My ode to the beauty of solitude

I am constantly composing in my mind. Sentences. Images. Fitting stories together in the quiet of my skull. If you’ve ever wondered why I like to be alone all the time it’s because when I am alone I can think. And thinking to me is like what water is to our bodies. It keeps me alive. Functioning. When I am alone I can keep my ideas in order. I know I won’t accidentally let the words out in idle conversation. I can keep them for myself. I can focus on the rewriting of thoughts. The reordering. The cutting and moving. The adding in of new learned ideas. Of words unknown and then known. I have the freedom to craft inside my mind. Without the mess of scratching things out. And so, I hold all of these stories in my head, all these poems, essays, characters, and lines in an unseen master document.
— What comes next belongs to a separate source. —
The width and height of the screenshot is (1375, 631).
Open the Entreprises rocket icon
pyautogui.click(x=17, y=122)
One where, when I am ready, I sit down and transcribe.


I have thought about every word I have written hundreds of times before setting it to paper. Every idea has been turned and re turned, over and over, before commitment. Some of my current work I have been writing since I was child. Trying to find words to describe my life. The why to why I am. I sometimes don’t understand, or maybe the better word is remember, the writing before the writing, and so it can seem to me like I am just pulling words out of nowhere. I am not as organized in my mind as some. I don’t have a memory palace whose halls I can freely walk. I have something slightly less tangible. But still, it serves me.
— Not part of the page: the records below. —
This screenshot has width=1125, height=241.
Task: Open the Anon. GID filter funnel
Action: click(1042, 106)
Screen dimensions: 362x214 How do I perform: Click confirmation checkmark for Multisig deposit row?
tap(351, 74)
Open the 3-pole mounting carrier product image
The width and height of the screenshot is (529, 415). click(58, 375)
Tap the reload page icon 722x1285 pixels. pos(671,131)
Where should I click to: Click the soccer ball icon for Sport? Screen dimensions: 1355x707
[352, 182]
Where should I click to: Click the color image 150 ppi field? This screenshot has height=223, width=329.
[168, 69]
I am writing this, I think, as a way of explanation. Of reasons for lost invitations, of the yearning that I feel to go away and live alone in the woods, of craving solitude. I have figured out, mostly, how to combine my passion for teaching, an undoubtedly in the world profession, and my need for quiet, for contemplation, for writing. I wear headphones when I am out in the world to block out the blaring barrage of city sound. Not because I innately love having music pound into my ears for hours at a time. But because it can physically hurt me to be around so many assaulting words and sounds.


And I don’t dislike people, or socializing really. It’s just hard to have so many other voices in my head. And the longer I spend in the company of others the less time I spend in quiet composition. And maybe this makes me seem like someone you don’t want to know, someone who speaks of art in this high minded reverent way, someone who churns out sloppy poetry about the life of an artist, an artist. But really, I am just trying to say, be alone with your thoughts for a period of time everyday. If you’re like me and need hours and hours everyday then take them. Don’t be afraid of being the weirdo. Because I already am. You can just blame me for this advice when people question you.


And if I look to you lost in thought in the middle of a conversation, if my eyes glaze over and I look beyond you, I am probably adding something to the master document. Or retrieving. Or maybe I’m just tired.